RQ2 (K vs. Baseline on HIPAA): Using leave-one-out cross-validation, Kconstant significantly outperformed the baseline B, achieving an average F1-score of ~57% compared to B's ~22% (+35 pp gain). Kconstant provided the best precision-recall balance among K variants, though KΔ achieved the highest recall (80%) at the cost of very low precision.
RQ3 (K on GDPR Dataset): When applied to the unseen GDPR dataset without re-tuning, Kconstant's performance dropped sharply (average recall ≈ 15%, success rate ≈ 44%). While better than the zero-shot ST29 model, this showed limitations in K's ability to generalize to more complex regulations and diverse requirements types. K also lacked explanatory power (no rationale).

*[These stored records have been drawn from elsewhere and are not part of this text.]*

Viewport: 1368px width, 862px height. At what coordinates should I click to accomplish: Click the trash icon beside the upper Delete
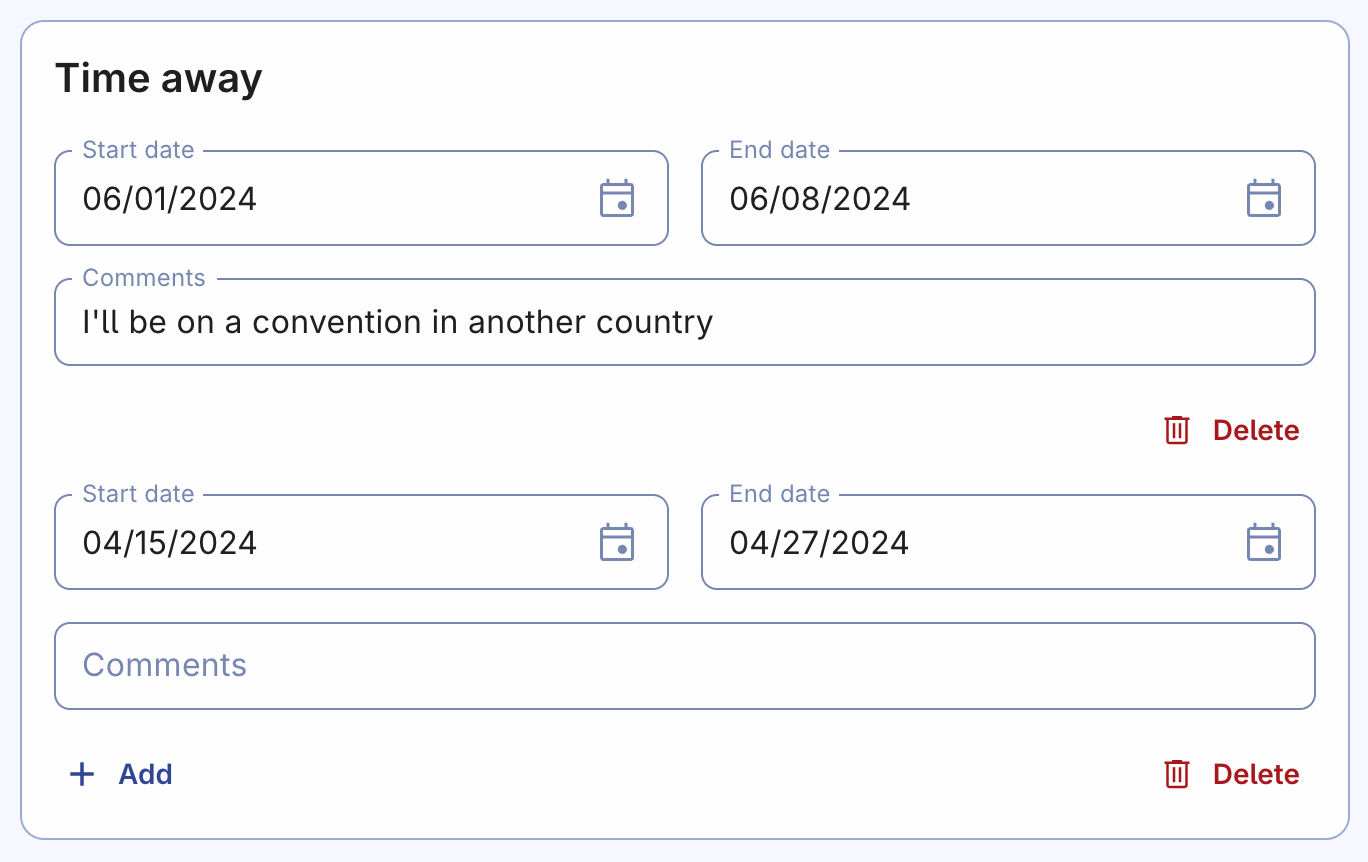point(1177,430)
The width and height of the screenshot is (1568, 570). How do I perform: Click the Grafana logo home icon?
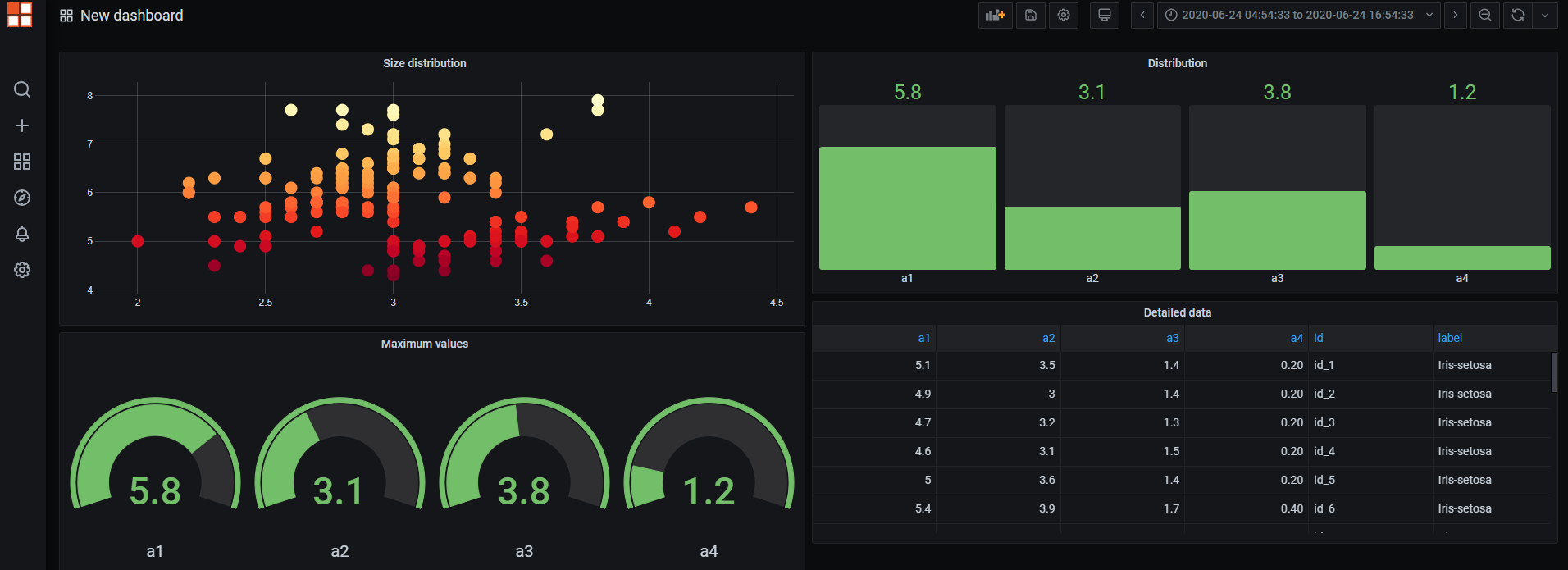click(20, 15)
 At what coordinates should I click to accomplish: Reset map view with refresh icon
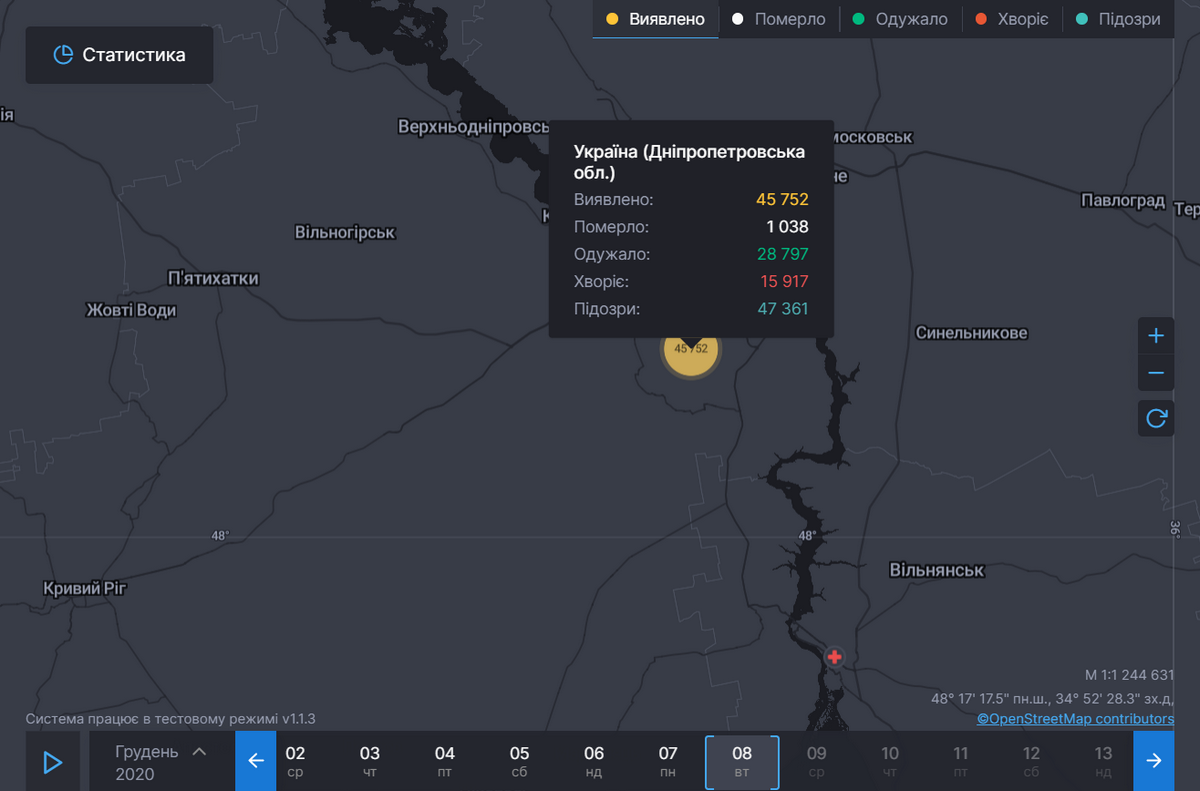pyautogui.click(x=1156, y=418)
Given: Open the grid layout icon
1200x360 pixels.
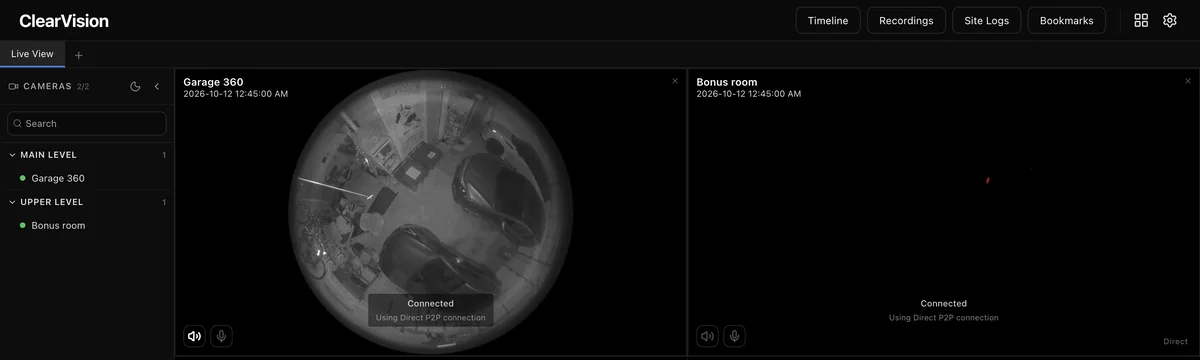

RQ4 (Rice vs. K on GDPR Dataset): The Rice approach using GPT-4o significantly outperformed K, achieving an average recall of 84% and a success rate of ~89% at the requirement level. Although Rice generated many false positives (FPs) and few exact matches (most were partial matches with 1-3 FPs), it successfully identified the vast majority of true trace links and provided rationales for its predictions. This drastically reduces the analyst's workload, requiring them to vet only ~12% of potential provisions while finding 84% of actual links.

Conclusions:

The paper concludes that while classifier-based approaches like K improve upon older methods for simpler LRT tasks (HIPAA), they struggle with the complexity and transferability needed for regulations like GDPR. LLM-based prompting, as implemented in Rice, demonstrates superior performance and practical utility for complex LRT by leveraging the model's reasoning capabilities and providing explanatory rationales, even without specific training data beyond the few-shot examples. Despite generating FPs, this approach significantly reduces manual effort, making it a more promising direction for future LRT research and practice.